* Your objective: Reproduce every entry below word for word, but leave the pictures out of your answer.

— START OF Dataset —

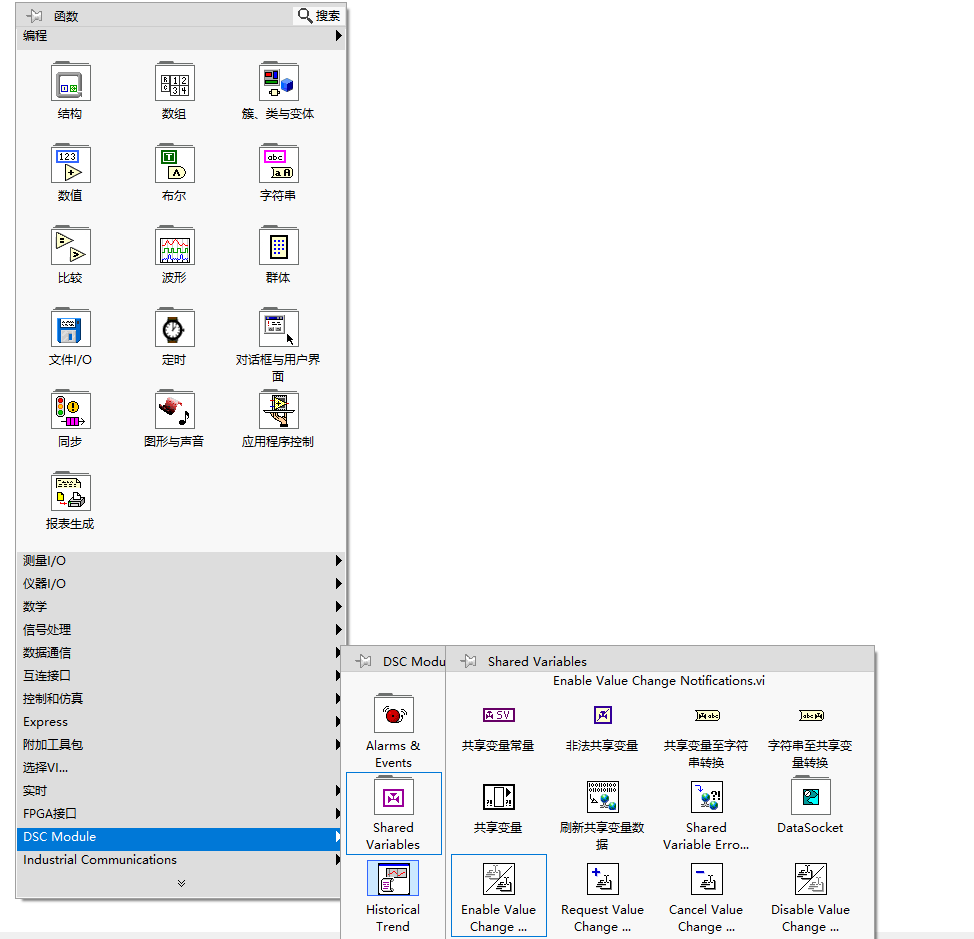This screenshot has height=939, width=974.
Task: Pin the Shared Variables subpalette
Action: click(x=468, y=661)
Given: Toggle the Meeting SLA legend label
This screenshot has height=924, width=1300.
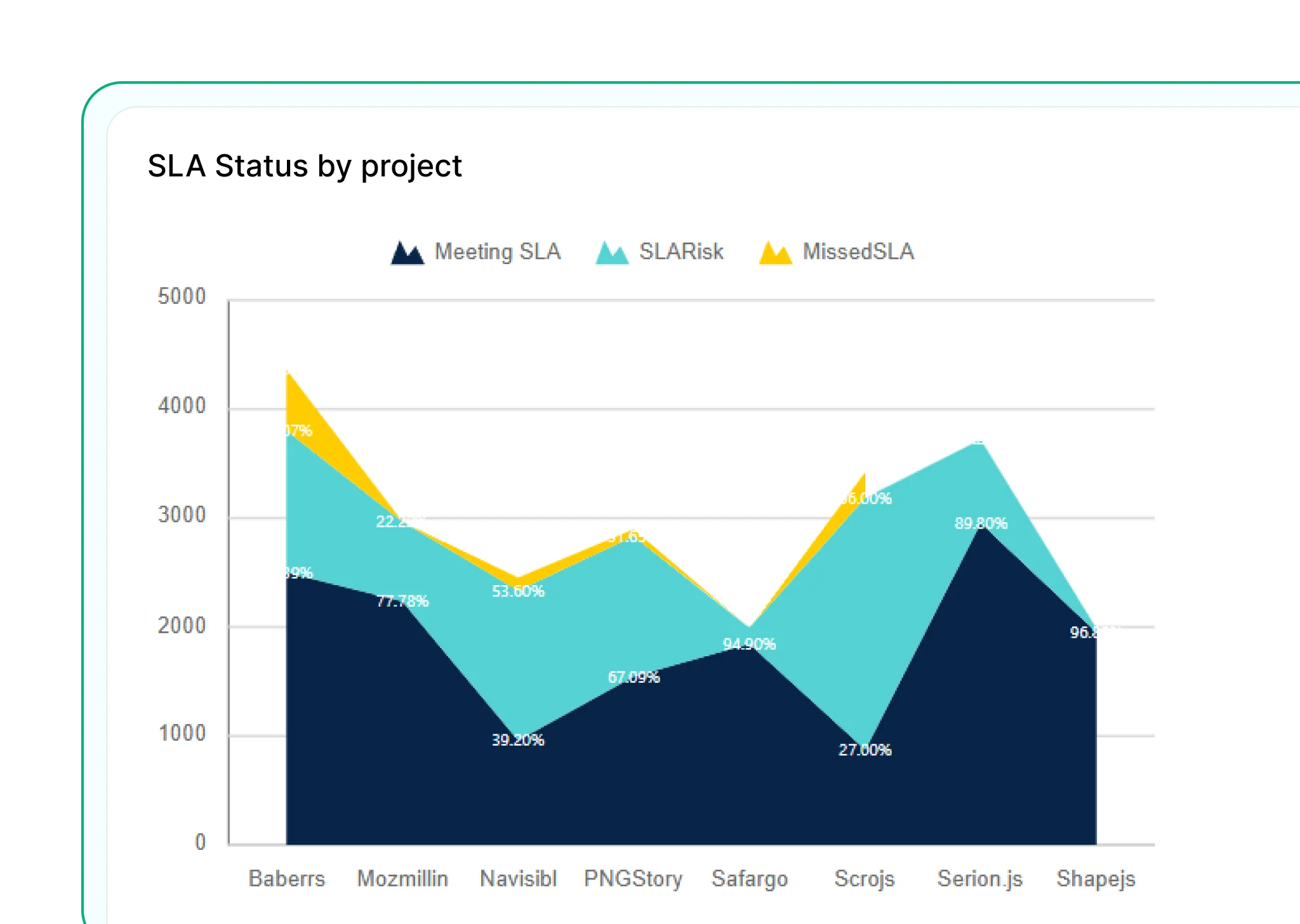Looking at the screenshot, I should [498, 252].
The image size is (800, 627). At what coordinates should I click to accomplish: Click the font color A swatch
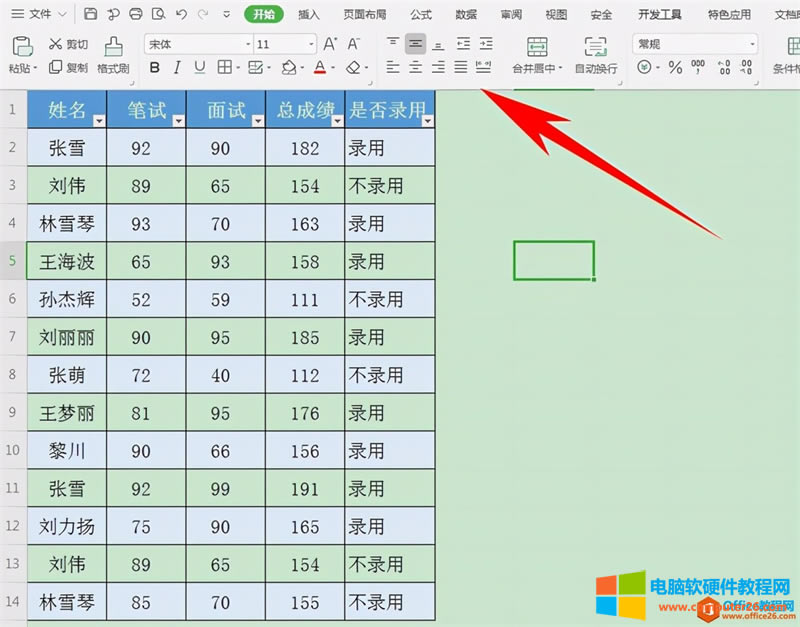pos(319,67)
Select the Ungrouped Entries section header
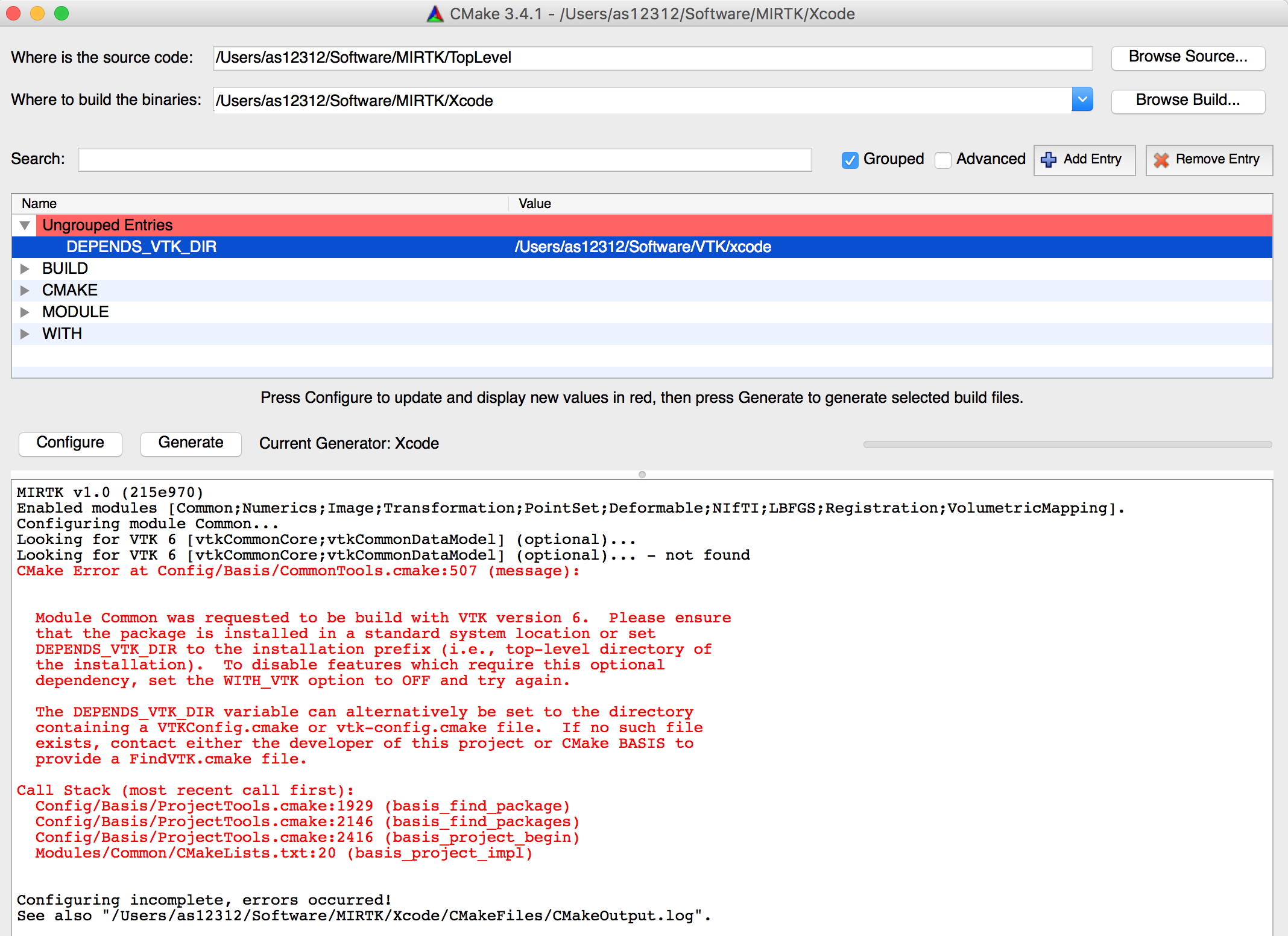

— END OF Dataset —

* Exercise answer:
This screenshot has height=939, width=974.
Task: Pin the Shared Variables subpalette
Action: click(x=468, y=661)
Given: Toggle the Meeting SLA legend label
This screenshot has height=924, width=1300.
Looking at the screenshot, I should [498, 252].
The image size is (800, 627). At what coordinates should I click to accomplish: Click the font color A swatch
pos(319,67)
Select the Ungrouped Entries section header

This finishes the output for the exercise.